■ ACTIVITY: Your answer must be a single number: how many lines of the data include "will".

╭─ GIVEN RECORDS

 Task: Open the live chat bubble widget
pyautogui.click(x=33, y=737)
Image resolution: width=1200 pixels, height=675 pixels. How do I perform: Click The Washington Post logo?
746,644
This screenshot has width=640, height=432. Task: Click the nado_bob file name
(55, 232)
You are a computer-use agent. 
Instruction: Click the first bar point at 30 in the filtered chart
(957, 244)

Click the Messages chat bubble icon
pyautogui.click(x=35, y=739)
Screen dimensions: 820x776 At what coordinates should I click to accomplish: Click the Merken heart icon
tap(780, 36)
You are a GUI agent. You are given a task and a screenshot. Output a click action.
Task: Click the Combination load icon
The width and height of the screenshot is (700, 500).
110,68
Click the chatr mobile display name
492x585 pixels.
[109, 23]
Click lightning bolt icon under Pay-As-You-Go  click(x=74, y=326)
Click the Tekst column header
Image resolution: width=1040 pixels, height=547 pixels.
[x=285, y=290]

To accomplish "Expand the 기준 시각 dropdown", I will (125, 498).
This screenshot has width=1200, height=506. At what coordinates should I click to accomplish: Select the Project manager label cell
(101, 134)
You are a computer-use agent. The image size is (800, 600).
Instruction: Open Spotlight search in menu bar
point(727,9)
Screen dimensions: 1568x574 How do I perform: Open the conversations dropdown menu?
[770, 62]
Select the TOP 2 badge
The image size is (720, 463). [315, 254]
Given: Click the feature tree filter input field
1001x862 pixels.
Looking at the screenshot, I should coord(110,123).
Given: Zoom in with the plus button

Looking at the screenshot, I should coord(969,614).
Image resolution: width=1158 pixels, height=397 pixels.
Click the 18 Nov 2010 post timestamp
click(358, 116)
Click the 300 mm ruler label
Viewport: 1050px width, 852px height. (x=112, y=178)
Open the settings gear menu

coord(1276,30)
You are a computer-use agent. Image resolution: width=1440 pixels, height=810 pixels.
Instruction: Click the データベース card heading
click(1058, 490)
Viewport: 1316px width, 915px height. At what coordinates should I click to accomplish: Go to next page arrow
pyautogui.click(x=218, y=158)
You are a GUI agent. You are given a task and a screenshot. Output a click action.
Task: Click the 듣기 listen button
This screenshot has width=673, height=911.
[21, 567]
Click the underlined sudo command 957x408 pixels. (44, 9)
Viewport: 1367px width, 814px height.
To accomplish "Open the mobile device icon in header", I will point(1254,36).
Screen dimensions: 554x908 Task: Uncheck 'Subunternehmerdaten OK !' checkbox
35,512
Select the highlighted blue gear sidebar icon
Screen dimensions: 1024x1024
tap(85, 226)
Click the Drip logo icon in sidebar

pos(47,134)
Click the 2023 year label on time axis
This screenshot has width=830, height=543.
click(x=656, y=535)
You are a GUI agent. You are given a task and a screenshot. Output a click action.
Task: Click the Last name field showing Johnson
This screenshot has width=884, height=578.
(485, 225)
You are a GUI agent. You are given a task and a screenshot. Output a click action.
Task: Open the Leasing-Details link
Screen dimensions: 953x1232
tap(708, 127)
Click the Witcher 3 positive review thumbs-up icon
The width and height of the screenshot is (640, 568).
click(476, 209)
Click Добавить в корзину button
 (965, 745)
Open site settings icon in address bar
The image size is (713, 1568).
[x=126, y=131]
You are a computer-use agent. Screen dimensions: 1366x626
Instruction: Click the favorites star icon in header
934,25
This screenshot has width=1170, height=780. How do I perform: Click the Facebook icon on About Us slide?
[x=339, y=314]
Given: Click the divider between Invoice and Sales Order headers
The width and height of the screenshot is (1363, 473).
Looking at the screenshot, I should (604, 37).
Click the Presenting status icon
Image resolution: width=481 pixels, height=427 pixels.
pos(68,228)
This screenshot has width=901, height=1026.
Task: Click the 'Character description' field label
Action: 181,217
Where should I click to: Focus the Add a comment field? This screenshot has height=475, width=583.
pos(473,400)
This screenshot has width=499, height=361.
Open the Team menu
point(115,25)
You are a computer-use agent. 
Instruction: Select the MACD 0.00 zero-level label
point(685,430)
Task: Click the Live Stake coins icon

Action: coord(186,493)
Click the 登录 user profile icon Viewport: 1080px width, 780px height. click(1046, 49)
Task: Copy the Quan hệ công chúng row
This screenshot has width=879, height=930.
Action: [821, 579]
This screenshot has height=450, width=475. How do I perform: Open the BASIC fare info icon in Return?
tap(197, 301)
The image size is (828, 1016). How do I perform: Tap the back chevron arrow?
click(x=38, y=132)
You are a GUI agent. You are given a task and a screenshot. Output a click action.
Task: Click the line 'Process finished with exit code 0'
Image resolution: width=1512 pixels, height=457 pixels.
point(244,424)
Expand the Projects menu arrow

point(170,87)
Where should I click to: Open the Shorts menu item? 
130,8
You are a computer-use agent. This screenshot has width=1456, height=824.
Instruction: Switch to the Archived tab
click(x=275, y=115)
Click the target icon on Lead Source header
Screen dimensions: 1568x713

╰─

■ ANSWER TO THE EXERCISE: 2